The former Massachusetts Governor termed President Obama a failure, slamming his signature programs like the 2009 economic stimulus and the healthcare reform law.
Romney repeated his stump-speech pledge to grant all 50 states a waiver from the healthcare law.
“Obamacare is a wolf in wolf’s clothing. It’s expensive, it’s intrusive, and it’s unconstitutional,” Romney said, promising to repeal “every job-killing regulation” enacted under the Obama administration.
Romney also tackled the issue of his Mormon faith, which returned to the forefront at the Values Voter Summit on Friday.
Pastor Robert Jeffress, the head of theSouthern Baptist Convention, sparked some controversy when he called Mormonism a cult shortly after introducing Texas Gov. Rick Perry.
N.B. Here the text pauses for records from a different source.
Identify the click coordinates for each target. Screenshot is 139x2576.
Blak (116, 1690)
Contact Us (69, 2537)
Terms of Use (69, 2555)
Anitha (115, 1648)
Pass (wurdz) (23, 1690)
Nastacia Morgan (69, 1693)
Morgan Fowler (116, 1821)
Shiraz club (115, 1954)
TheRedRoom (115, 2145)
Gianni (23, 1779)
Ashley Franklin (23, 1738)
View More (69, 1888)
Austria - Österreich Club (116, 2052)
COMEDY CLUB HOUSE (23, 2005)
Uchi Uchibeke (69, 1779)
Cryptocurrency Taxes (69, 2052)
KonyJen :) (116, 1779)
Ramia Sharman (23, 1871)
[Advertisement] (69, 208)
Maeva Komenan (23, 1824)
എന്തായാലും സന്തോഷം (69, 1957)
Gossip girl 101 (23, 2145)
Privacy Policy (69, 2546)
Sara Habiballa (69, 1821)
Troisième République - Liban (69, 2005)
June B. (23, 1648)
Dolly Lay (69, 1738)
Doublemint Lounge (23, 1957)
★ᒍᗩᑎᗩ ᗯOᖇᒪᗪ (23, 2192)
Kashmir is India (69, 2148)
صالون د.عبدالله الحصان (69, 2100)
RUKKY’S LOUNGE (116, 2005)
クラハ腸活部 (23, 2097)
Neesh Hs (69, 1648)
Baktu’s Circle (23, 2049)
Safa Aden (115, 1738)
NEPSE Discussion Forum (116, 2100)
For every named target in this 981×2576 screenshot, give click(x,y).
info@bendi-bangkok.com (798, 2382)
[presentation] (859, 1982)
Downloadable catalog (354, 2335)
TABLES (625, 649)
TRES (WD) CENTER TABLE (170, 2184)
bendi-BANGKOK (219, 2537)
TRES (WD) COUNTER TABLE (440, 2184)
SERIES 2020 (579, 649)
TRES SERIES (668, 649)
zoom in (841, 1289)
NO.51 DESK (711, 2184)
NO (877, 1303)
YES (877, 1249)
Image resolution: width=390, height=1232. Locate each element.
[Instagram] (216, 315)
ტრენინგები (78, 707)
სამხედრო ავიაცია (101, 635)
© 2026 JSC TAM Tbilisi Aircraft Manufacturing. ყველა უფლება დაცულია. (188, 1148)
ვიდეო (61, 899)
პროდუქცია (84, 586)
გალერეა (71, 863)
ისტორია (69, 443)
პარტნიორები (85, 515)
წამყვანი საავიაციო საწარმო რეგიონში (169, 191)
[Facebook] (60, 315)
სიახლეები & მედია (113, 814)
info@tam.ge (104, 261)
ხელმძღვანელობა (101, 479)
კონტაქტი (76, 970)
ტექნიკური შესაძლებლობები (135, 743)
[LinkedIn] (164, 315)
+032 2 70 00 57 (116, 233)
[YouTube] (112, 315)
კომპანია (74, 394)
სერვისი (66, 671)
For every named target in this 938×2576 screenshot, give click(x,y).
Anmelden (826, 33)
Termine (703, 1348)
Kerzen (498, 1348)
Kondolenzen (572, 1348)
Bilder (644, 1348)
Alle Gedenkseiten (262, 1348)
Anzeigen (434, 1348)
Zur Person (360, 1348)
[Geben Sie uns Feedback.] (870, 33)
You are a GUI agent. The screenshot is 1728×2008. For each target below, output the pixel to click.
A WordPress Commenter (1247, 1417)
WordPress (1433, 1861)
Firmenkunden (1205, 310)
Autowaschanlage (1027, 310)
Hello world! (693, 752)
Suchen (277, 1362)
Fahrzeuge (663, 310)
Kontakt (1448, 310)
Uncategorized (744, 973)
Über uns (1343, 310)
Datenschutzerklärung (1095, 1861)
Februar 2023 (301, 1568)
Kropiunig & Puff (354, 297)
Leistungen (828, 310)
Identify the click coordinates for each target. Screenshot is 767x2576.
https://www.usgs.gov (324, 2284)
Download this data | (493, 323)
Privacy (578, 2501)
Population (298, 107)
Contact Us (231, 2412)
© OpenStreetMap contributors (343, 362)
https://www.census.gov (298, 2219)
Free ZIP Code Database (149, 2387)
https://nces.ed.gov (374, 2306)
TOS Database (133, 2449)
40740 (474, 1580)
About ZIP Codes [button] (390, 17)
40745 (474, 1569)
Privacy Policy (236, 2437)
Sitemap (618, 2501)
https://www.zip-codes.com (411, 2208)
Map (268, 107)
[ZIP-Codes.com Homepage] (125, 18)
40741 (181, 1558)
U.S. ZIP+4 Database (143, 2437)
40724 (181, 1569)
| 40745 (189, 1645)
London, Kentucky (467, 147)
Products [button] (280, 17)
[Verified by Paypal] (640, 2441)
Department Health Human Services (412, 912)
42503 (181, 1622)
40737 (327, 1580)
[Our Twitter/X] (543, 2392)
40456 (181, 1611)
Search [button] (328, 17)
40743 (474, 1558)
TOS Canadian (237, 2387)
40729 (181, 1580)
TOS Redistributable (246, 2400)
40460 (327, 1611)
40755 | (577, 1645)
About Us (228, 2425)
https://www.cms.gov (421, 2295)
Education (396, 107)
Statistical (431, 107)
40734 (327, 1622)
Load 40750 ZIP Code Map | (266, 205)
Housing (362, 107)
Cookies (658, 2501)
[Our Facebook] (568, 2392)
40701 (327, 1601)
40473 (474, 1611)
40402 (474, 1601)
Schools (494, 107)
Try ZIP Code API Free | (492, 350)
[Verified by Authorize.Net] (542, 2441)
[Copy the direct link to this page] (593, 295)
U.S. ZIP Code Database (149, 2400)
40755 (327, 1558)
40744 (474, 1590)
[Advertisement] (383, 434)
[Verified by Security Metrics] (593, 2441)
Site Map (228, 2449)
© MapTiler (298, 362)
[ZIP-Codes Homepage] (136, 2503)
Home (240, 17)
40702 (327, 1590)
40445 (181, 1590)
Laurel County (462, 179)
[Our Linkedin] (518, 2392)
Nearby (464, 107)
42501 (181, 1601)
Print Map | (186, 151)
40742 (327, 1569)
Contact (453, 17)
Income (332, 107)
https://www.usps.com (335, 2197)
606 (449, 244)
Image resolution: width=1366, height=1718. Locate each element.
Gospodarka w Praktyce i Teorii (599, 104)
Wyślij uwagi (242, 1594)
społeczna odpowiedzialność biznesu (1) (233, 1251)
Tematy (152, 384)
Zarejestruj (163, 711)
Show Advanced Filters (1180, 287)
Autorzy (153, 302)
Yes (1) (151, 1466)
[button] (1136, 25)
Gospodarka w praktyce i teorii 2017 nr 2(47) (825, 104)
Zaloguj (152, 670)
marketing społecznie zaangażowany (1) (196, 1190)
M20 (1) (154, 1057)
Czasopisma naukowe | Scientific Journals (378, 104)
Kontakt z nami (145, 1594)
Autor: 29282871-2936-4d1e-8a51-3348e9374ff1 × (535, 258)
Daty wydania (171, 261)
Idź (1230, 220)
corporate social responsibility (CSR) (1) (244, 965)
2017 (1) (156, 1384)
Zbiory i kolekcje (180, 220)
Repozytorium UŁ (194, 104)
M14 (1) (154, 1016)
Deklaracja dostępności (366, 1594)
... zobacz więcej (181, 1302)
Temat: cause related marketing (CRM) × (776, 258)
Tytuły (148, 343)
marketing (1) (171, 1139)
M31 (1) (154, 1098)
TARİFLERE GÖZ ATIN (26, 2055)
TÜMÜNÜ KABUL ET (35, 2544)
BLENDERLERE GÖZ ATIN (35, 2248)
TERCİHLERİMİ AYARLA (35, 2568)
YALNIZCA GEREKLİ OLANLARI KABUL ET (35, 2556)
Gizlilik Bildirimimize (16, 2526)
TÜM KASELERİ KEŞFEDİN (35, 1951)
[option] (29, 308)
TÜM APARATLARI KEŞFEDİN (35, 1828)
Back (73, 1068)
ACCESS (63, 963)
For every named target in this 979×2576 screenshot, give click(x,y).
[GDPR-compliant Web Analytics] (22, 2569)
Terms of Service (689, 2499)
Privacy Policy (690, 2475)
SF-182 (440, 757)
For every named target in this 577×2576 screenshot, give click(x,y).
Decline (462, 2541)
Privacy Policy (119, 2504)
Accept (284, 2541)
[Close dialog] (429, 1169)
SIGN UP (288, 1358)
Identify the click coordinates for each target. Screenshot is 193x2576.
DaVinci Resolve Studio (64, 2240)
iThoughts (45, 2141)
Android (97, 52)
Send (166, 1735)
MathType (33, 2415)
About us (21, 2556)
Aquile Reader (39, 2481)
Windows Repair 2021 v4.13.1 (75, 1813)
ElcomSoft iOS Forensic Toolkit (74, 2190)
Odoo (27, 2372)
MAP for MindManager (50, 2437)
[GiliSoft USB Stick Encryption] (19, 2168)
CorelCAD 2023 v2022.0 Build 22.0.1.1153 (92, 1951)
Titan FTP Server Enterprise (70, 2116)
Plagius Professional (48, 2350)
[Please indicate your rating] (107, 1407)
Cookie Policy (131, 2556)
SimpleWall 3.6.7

"Poisonous language doesn’t advance our cause," Romney said. "It’s never softened a single heart nor changed a single mind. The blessings of faith carry the responsibility of civil and respectful debate."
Romney ticked the boxes sure to appeal to the socially conservative crowd, a group he will need to win over in order to capture the Republican nomination. Many conservatives are skeptical of Romney because of his past support for abortion rights and the similarities between Obama's healthcare law and the one Romney passed as governor of Massachusetts.
Romney said he would invite faith back into the public discourse, voicing strong opposition to gay marriage and promising to take steps to end federal funding for Planned Parenthood and other groups he termed “abortion advocates.” He said he would appoint judges who would overturn Roe v. Wade and return the issue of abortion to the states to decide, which drew a standing ovation.
Romney also condemned China’s one-child policy and said if elected he would speak out against the practice of forced sterilizations and abortions.